Extinct Giant Penguin Reconstructed by Scientists

It has been a painstaking process taking over 35 years but scientists have finally pieced together various fossils to create the fully formed skeleton of a giant penguin, which last walked the Earth some 26 million years ago.

The penguin, named Kairuku after the Maori word for "diver who returns with food," stood 4' 2" tall and weighed around 132 pounds, making it nearly a foot taller and 50 percent heavier than its largest modern relative, the Emperor Penguin.

Fossils of the Kairuku Penguin, which lived during the Oligocene period, were first discovered 35 years ago  by Ewan Fordyce, a professor of geology at New Zealand's University of Otago. Working with Dan Ksepka, a research assistant professor at North Carolina State University, Fordyce was able to reconstruct a full skeleton of the penguin using fossils from three main specimens.
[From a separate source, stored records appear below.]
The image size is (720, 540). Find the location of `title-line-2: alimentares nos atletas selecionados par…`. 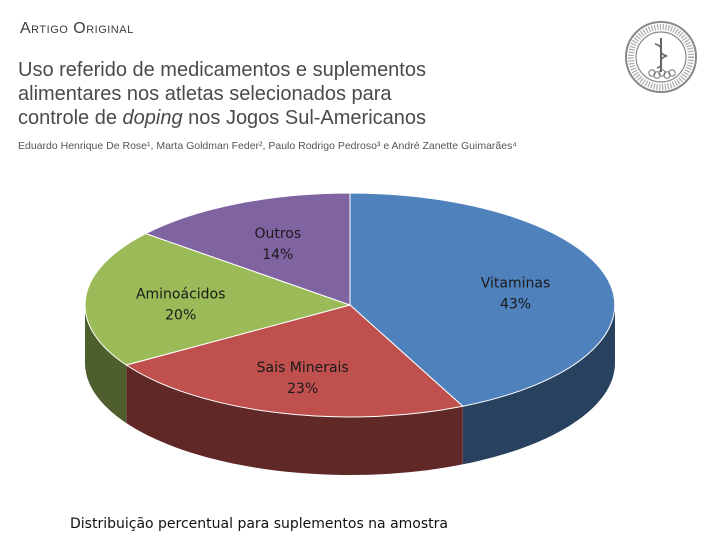

title-line-2: alimentares nos atletas selecionados par… is located at coordinates (205, 94). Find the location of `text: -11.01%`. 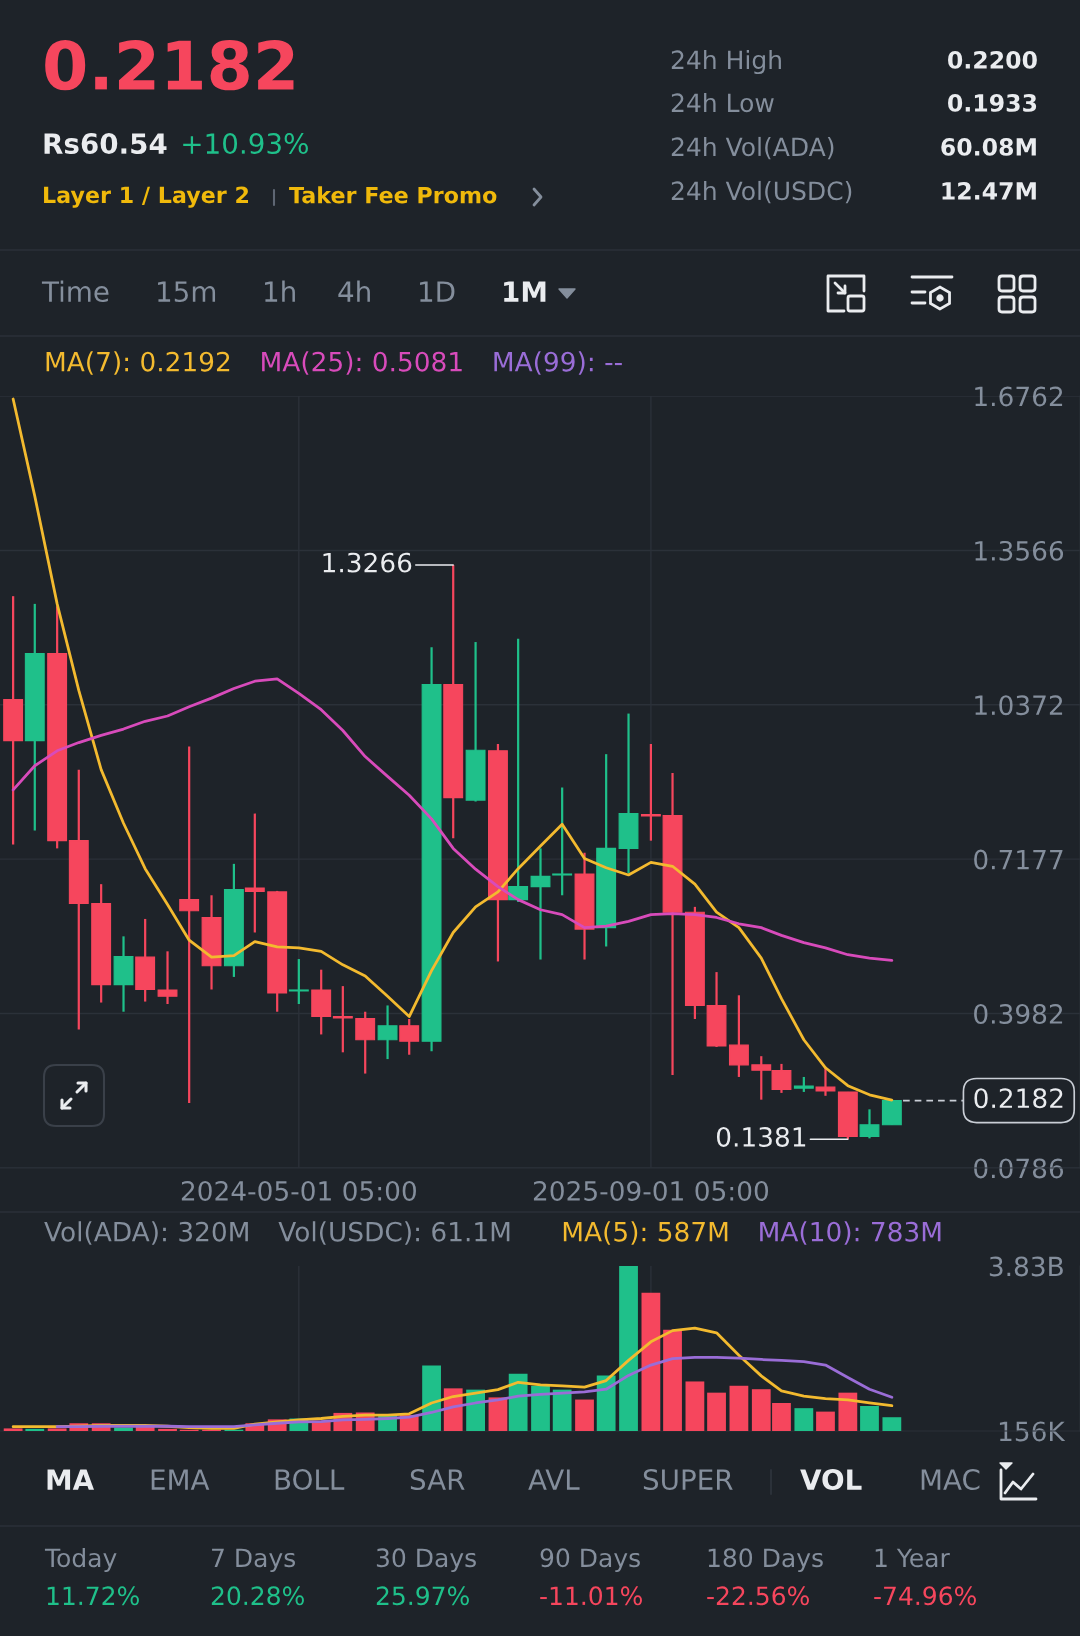

text: -11.01% is located at coordinates (591, 1596).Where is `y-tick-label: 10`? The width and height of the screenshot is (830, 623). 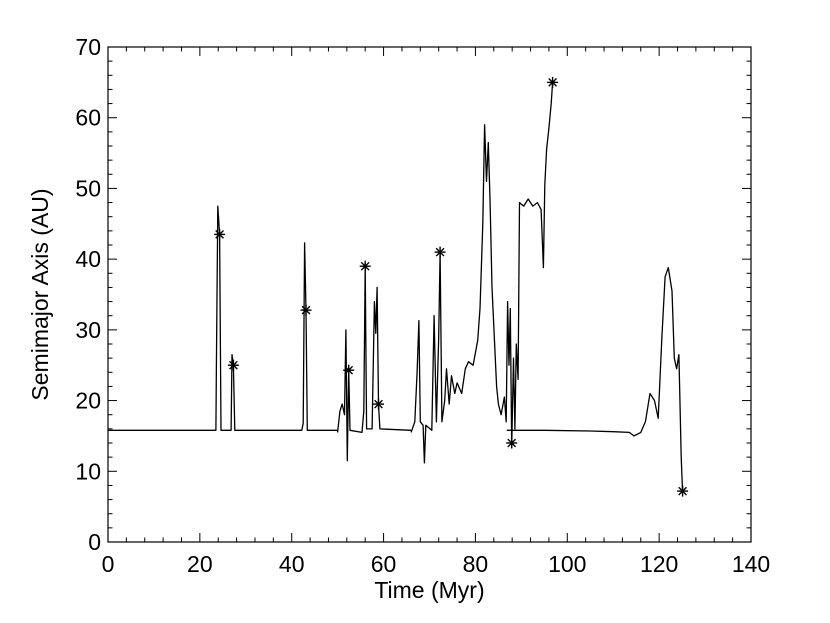 y-tick-label: 10 is located at coordinates (88, 471).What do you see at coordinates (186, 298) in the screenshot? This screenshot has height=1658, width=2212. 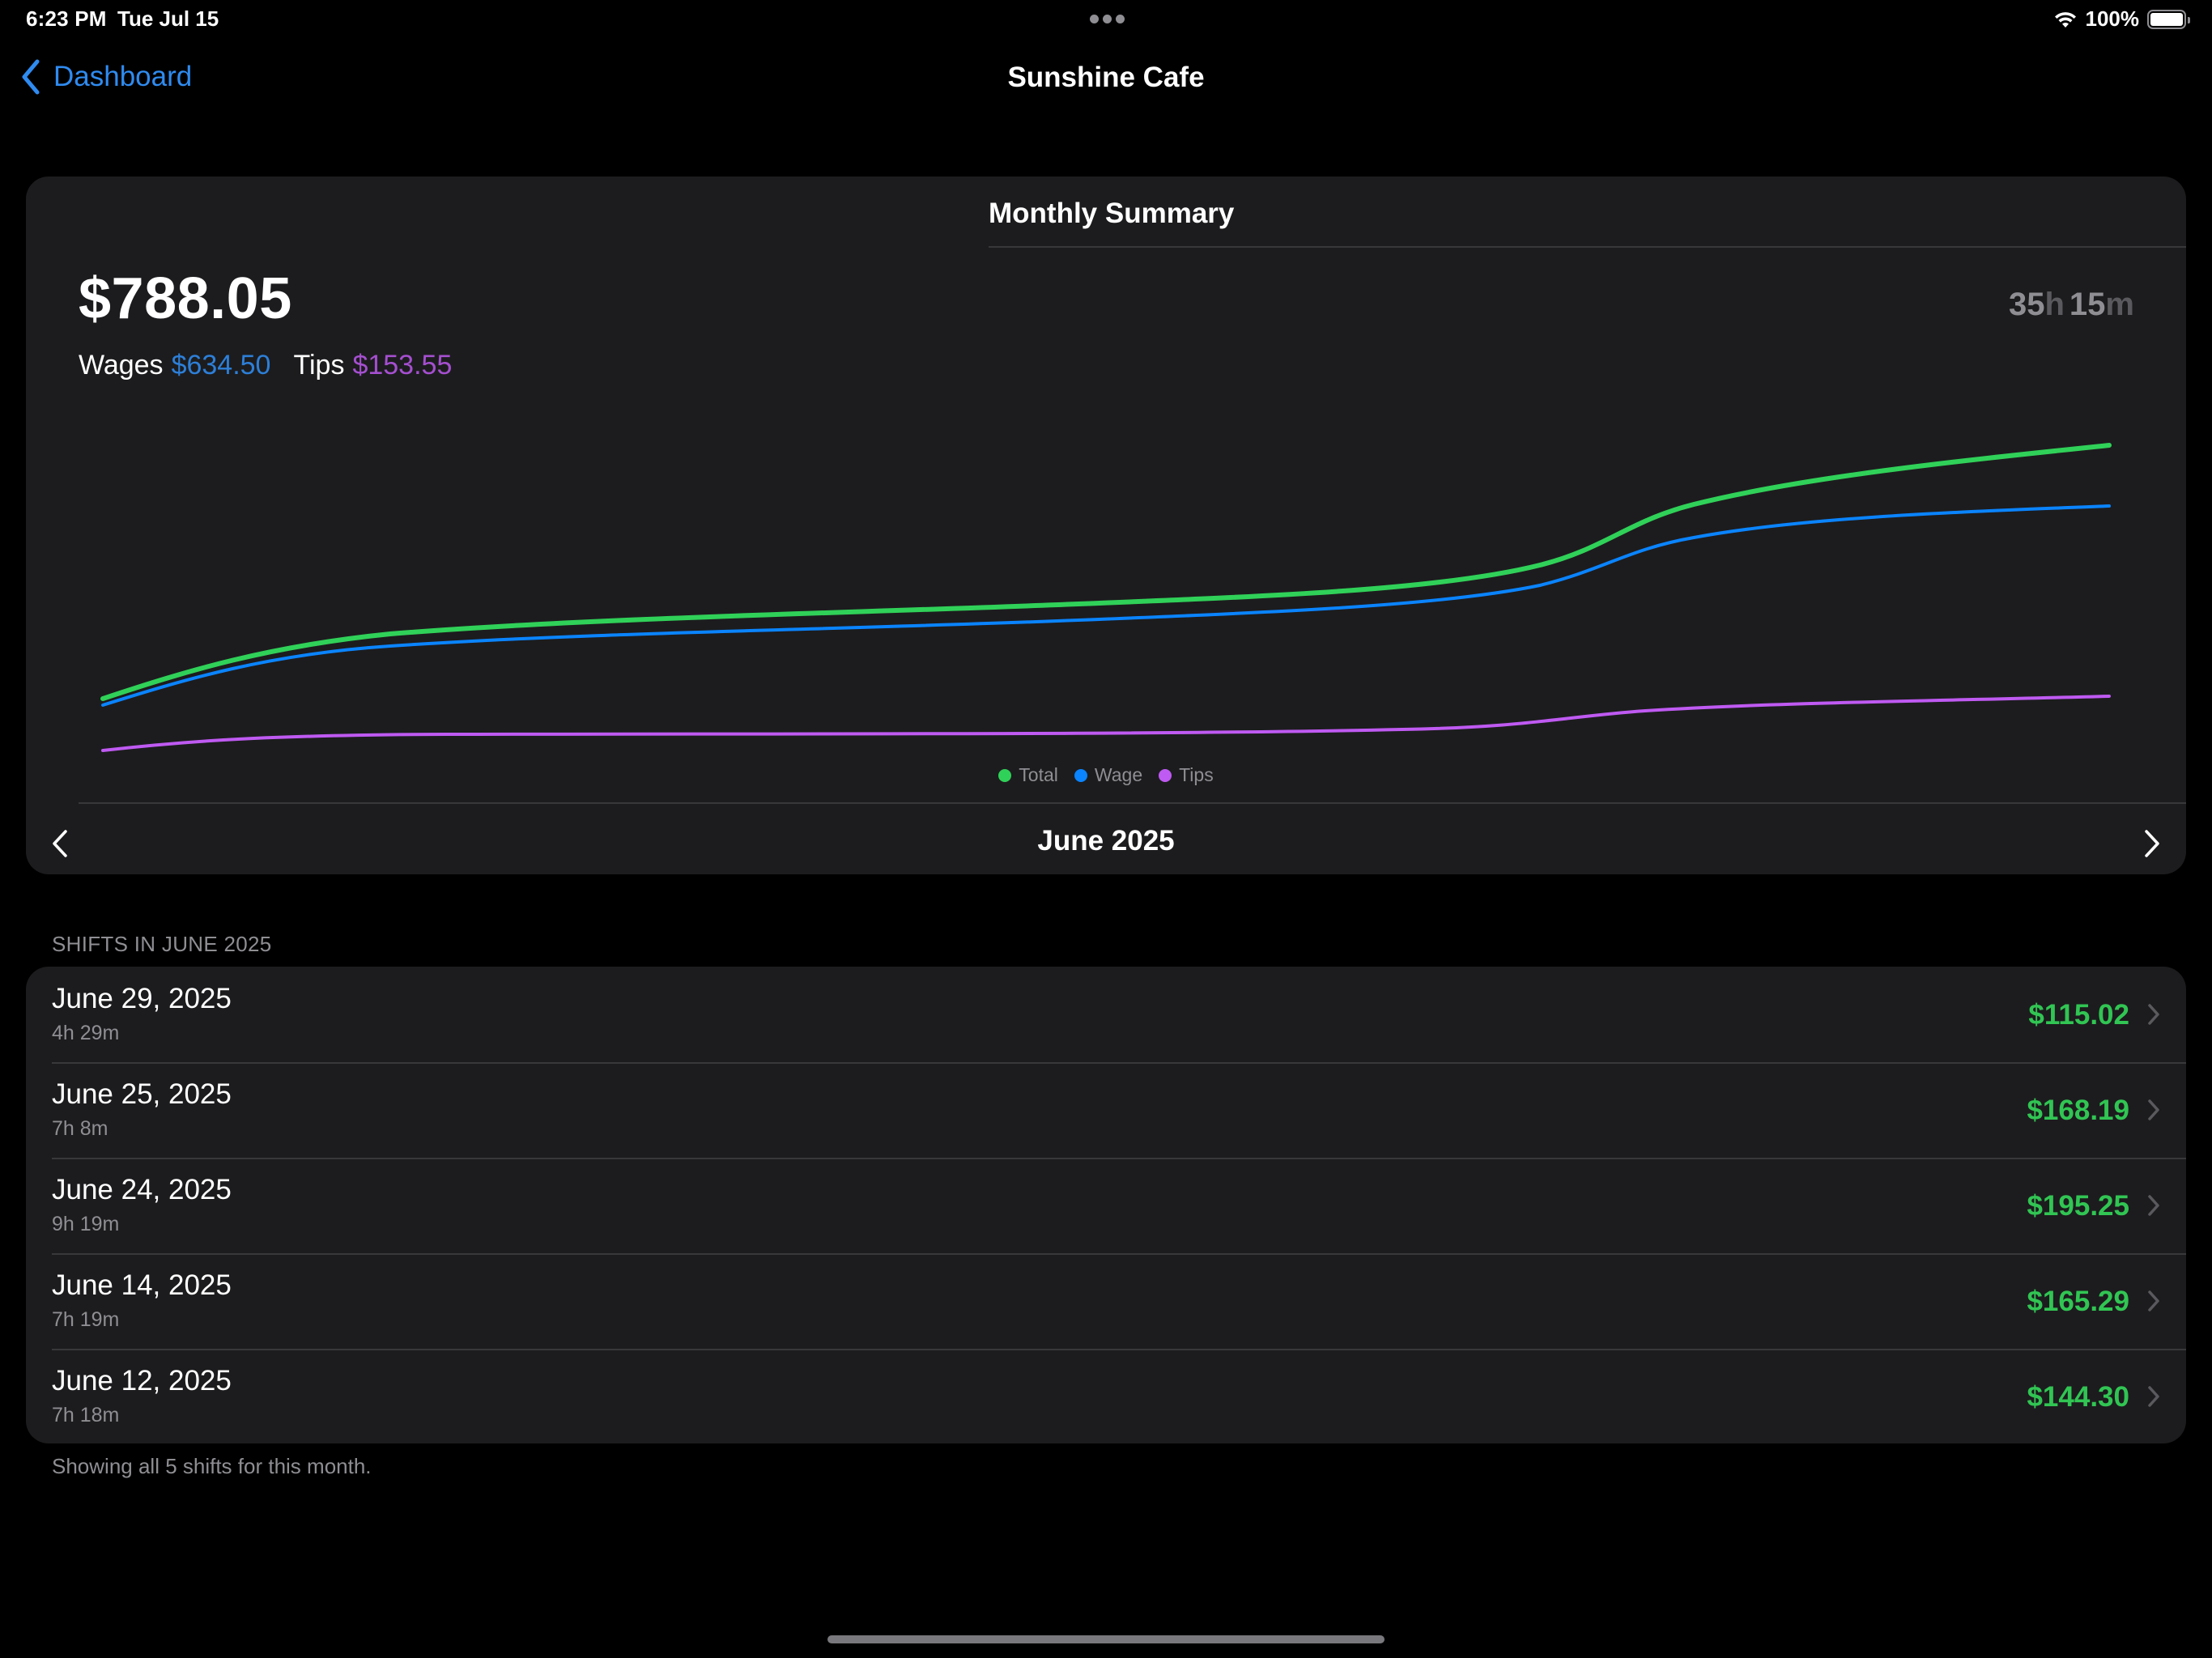 I see `total-earnings: $788.05` at bounding box center [186, 298].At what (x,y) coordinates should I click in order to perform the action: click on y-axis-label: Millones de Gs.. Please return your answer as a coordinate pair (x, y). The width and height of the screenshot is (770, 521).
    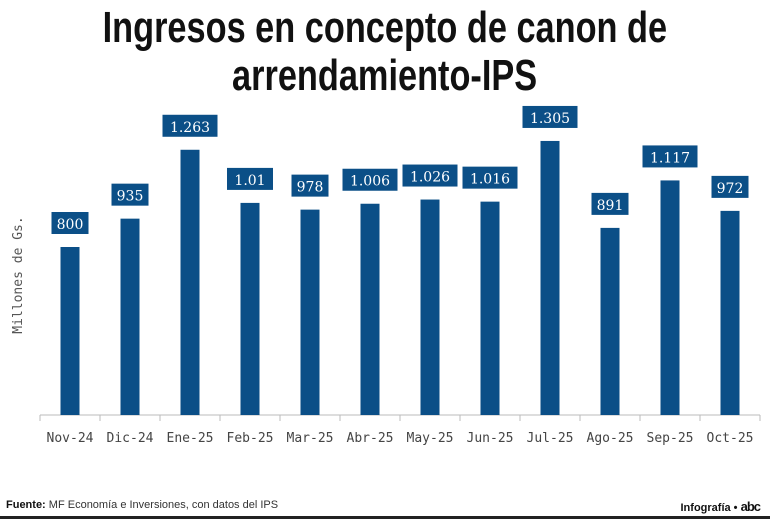
    Looking at the image, I should click on (18, 274).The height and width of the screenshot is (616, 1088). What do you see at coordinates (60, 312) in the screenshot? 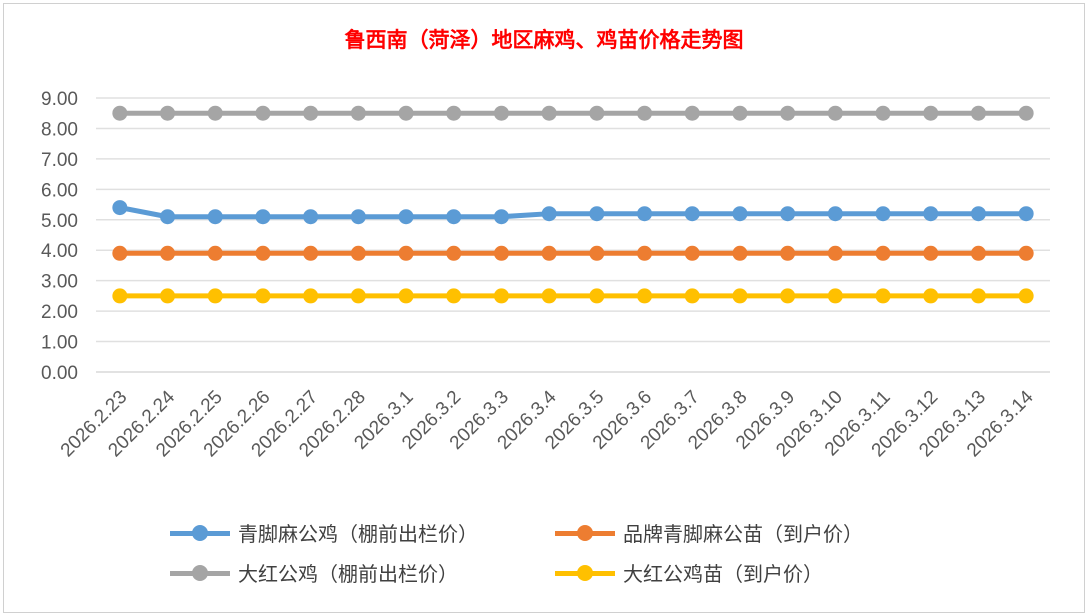
I see `y-tick-label: 2.00` at bounding box center [60, 312].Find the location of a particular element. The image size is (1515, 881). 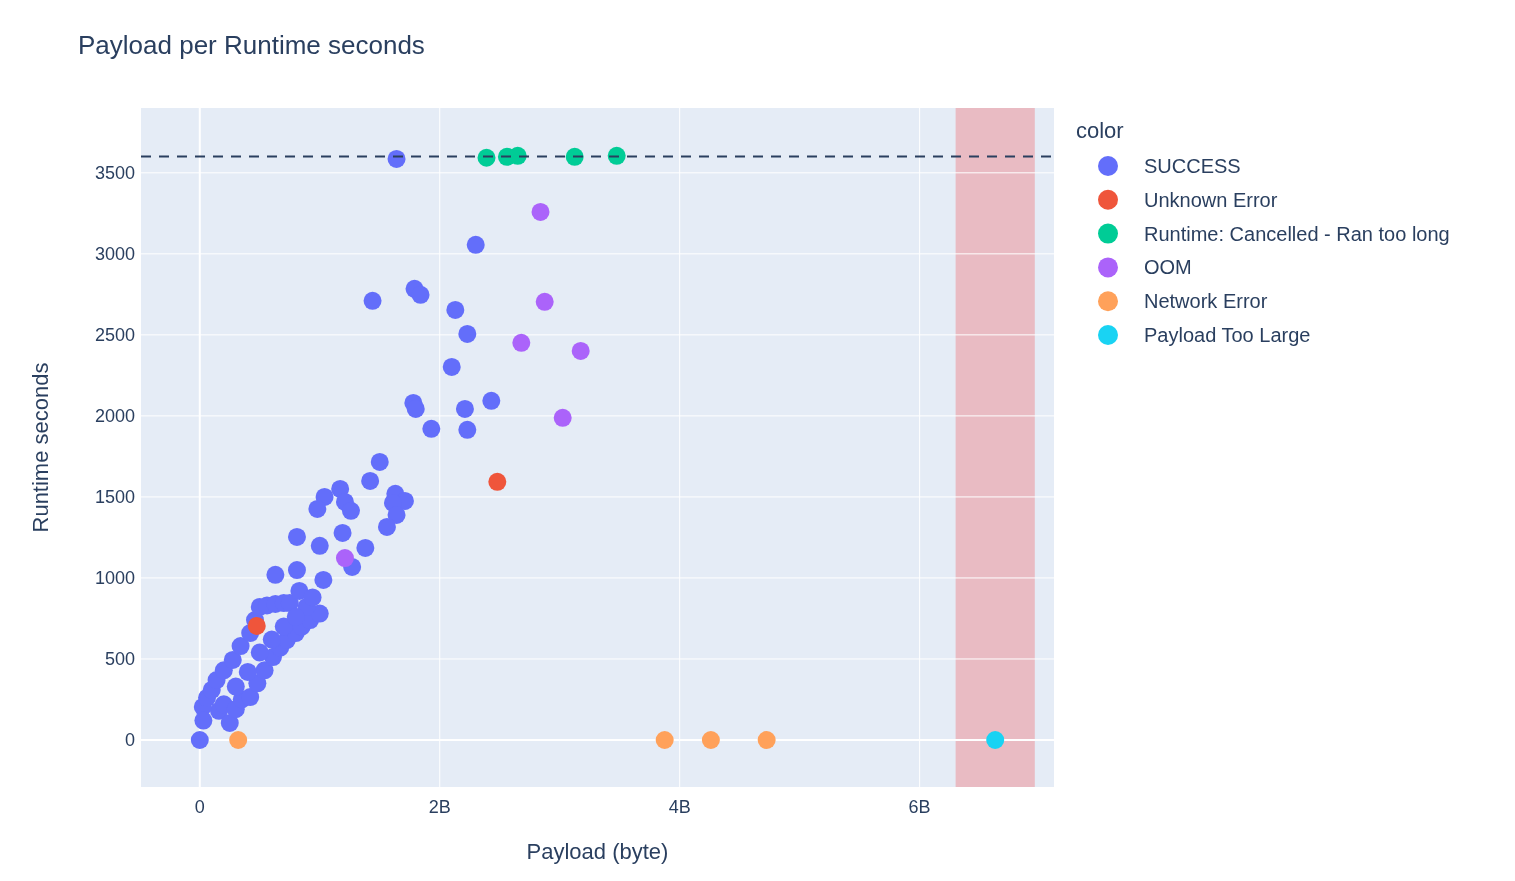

Kairuku lived during time when most of New Zealand was under water. The isolated rocky land masses that remained above the waterline are believed to have provided the penguins a safe haven from predators as well as plentiful access to food, which they caught using their long, spear-like beaks.

Fordyce told the Associated Press that the penguins could have gone extinct because of climate change, the arrival of new predators or increased competition for food from seals and other animals.

The research on Kairuku was published this week in the Journal of Vertebrate Paleontology.